God for the day what do you do?

Michaellvortega

CAGiversary!
Feedback
30 (100%)
If you got to exchange places with God for 1 day what would you do? No you can't make it so you can be God forever and you cant wish for another 1000 wishes or anything like that. Just intrested to see people thoughts on whats wrong with the world that needs changing.
 
[quote name='Michaellvortega']If you got to exchange places with God for 1 day what would you do? No you can't make it so you can be God forever and you cant wish for another 1000 wishes or anything like that.
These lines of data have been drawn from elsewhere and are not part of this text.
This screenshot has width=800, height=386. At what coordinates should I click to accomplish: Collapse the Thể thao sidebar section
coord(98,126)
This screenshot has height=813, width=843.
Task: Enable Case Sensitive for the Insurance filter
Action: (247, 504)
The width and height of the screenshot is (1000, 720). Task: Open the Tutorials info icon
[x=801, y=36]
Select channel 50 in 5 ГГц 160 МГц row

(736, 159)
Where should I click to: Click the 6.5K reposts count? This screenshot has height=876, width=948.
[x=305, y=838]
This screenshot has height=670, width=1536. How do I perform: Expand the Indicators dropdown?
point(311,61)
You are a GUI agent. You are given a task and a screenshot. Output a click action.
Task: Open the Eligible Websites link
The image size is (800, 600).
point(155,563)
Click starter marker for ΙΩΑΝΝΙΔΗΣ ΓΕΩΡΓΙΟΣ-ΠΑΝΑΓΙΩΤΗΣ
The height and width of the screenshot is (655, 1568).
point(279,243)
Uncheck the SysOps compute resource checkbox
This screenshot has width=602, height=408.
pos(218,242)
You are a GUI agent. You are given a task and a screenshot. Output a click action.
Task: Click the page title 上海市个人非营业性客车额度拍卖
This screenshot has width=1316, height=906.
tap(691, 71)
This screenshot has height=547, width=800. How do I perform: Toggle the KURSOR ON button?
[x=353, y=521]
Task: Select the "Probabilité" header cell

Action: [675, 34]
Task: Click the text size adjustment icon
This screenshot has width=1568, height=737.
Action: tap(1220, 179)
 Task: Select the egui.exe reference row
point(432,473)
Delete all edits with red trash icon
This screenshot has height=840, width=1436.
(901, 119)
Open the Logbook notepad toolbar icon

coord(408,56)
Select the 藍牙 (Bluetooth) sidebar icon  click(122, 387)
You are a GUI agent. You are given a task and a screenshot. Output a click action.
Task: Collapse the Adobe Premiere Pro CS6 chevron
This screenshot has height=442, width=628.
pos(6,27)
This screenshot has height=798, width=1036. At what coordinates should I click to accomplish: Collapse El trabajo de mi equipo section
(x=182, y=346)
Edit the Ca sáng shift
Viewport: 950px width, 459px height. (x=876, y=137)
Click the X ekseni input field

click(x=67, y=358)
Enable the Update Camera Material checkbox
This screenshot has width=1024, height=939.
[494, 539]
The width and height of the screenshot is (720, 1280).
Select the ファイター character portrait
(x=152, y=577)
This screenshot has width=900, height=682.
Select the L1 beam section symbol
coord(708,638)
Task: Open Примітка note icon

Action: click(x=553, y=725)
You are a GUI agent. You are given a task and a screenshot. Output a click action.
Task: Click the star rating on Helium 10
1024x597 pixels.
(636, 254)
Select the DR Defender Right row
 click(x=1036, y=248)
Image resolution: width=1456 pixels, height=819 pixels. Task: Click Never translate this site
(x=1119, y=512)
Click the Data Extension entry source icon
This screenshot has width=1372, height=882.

Just intrested to see people thoughts on whats wrong with the world that needs changing.[/QUOTE]
Are all my changes being undone once I'm de-godded?
 
Aside from the world peace shit, i'd fly. Just fly. I want to fly. Without wings, without being in an airplane.. I just want to jump up in the air and fly away. That would be so freakin' cool.
 
Does ending the pathetic farce that is "existence" count? If not, I'd want to see what it'd feel like to have a billion simultaneous orgasms. I'd bet that'd be HOTT.
 
I think I'd swap all the African AIDS cases into US citizens. Just to let them know the time.
 
If it's a selfish thing I'd want to be the biggest whore/plaything in the whole world and not suffer any consequences (ie. disease, children etc.).

For something that effects the whole world I'm not sure.
 
I don't know what I would do. You said none of that peace on earth junk so I guess I would make myself the best at everything I like, then I could be a pro gamer, own a computer company like dell but bigger, and I guess be the best chef that ever lived, and a little help in the love department :lol:

Or even better then those I would want to control the weather. What ever I felt like it being outside that day it would. I would not go to the extreme but no more heavy winters or short summers. Spring would start in late January, fall and winter would go from october to january and then thats it. I would aim for a temp of 75-85 all the time with a 2-5 mph breeze.
 
Reality's Fringe said:
Does ending the pathetic farce that is "existence" count? If not, I'd want to see what it'd feel like to have a billion simultaneous orgasms. I'd bet that'd be HOTT.

Aside from probably dieing from that last one, it would ruin your entire sex life for the rest of your existence. That would suck ass.

I'd hook myself up with a limetless supply of money and give myself some sickass super powers. That would kick ass.
 
[quote name='Graystone']I don't know what I would do. You said none of that peace on earth junk so I guess I would make myself the best at everything I like, then I could be a pro gamer, own a computer company like dell but bigger, and I guess be the best chef that ever lived, and a little help in the love department :lol:[/QUOTE]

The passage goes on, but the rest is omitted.